SANS DÉTOUR

Tribune de Jean-Philippe Pastre : une marque, cela s’entretient

Les constructeurs européens se rassurent en se disant qu’ils ont une légitimité historique sur le continent. C’est vrai, encore faut-il qu’ils en prennent soin. L’exemple de banalisation fâcheuse entre les Renault D et Volvo FL, clones parfaits depuis un dernier remodelage survenu en 2024, ne rassure pas. Face aux pressions financières (venues des actionnaires ou des contraintes d’investissements réglementaires obligatoires), il peut aussi être tentant de résilier des contrats ou fusionner des plaques de distribution (à l’image de ce que la direction américaine de Paccar exige de DAF Trucks).

De telles politiques (banalisation des modèles, concentration des acteurs de distribution) ne peuvent que faire le lit des nouveaux entrants Chinois ou Turcs. Souvenons-nous du « cas d’école » de la fusion à la hache des réseaux Peugeot-Talbot en 1981. Ou encore, juste avant, entre 1978 et 1980, de la fusion Saviem Berliet dans Renault Véhicules Industriels. Dans les deux cas, les marques étrangères en ont profité, la nature ayant horreur du vide.

Pousser des distributeurs indépendants à la porte constitue une aubaine que sauront saisir les BMC, BYD, Ford Trucks, FAW, Foton, JAC, Sany, SuperPanther, et autres Yutong. Les grands noms de la distribution de pièces pourraient être tentés d’ajouter aux panonceaux des carrossiers et équipementiers ceux de marques de constructeurs. AllTrucks a franchi le pas.

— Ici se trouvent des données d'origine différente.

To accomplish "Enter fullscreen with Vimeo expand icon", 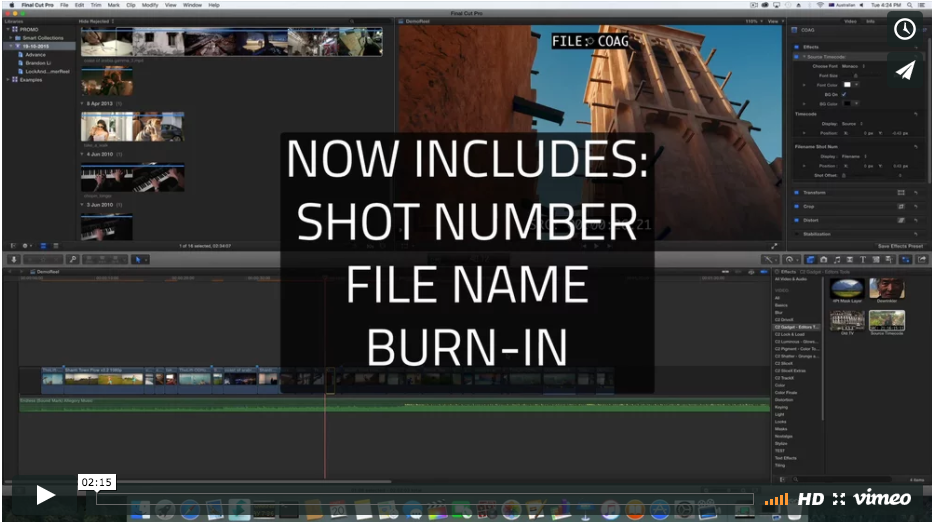I will (838, 499).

MAN, dans de récentes communications évoquant les investissements dans son réseau tant en Europe que dans le monde, semble avoir pris conscience de la menace. Scania France a investi dans le groupe Dian de façon « défensive », faute de repreneur pour l’ensemble des concessions de ce distributeur historique. Car se pose aussi une question générationnelle : Il n’y a pas que les dirigeants d’entreprises de transports qui sont confrontés à la réalité de la pyramide des âges.

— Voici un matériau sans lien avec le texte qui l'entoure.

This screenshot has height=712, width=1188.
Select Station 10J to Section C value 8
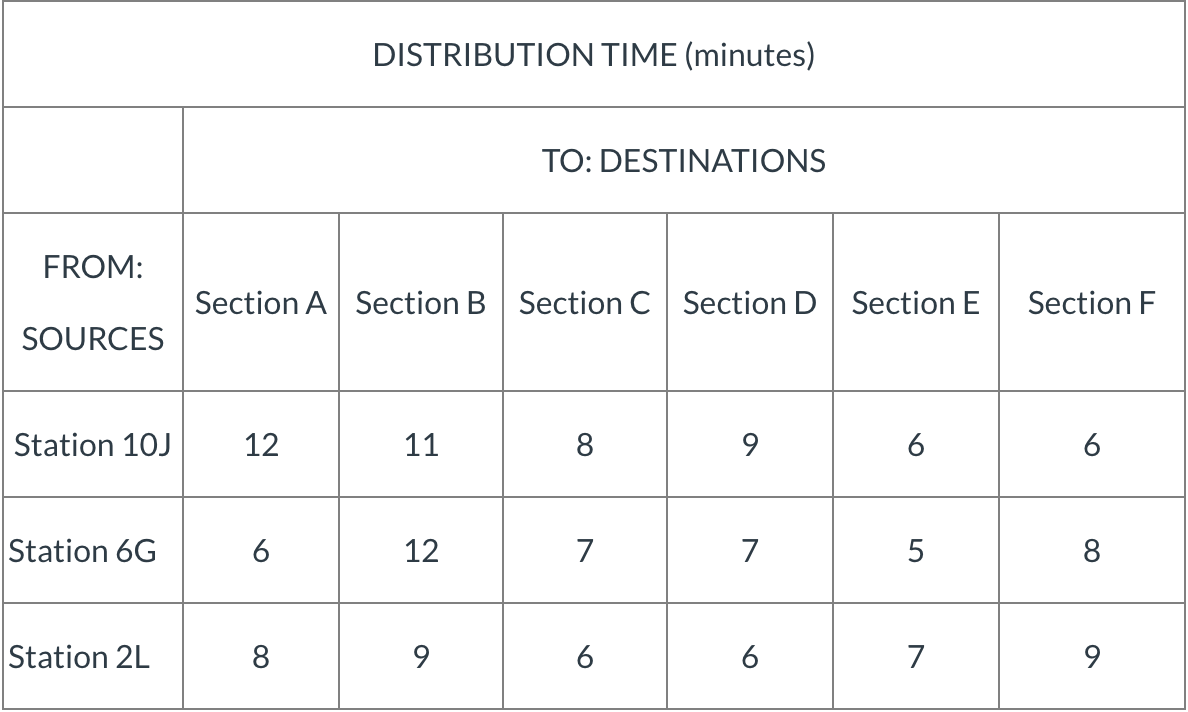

Le sujet concerne aussi les ateliers. Former, attirer les plus jeunes, valoriser le véhicule industriel et ses savoir-faire, c’est aussi pérenniser le métier à plus long-terme. Le savoir académique est une chose, la transmission intergénérationnelle est fondamentale pour garantir l’activité dans les ateliers en accueillant tous les types de camions : des porteurs de 15 ou 20 ans d’âge à déculasser ou aux embiellages fatigués aux tracteurs dernier cri à déverminer au niveau électronique. Pour les « managers » formés en écoles de commerce, il peut être tentant de jouer sur la salière des tarifs, c’est oublier que les clients ont « radio parking » à bord. Une saine diversification peut assurer chiffre d’affaires et image de marque d’une concession ou d’un groupe de distribution. Car c’est là que se jouera aussi l’avenir des constructeurs « historiques ».

One Response

  1. Très intéressant. Pour l’épisode de la fusion Saviem Berliet, on aimerait en savoir plus car à l’époque, j’avais trouvé que cela s’était bien passé, avec le côté amusant de commerciaux origine Berliet qui vantaient le SC 10 après l’avoir dénigré à tout va dans leur vie antérieure. Et les commerciaux de Renault VI, quelle que soit leur origine, c’était le top.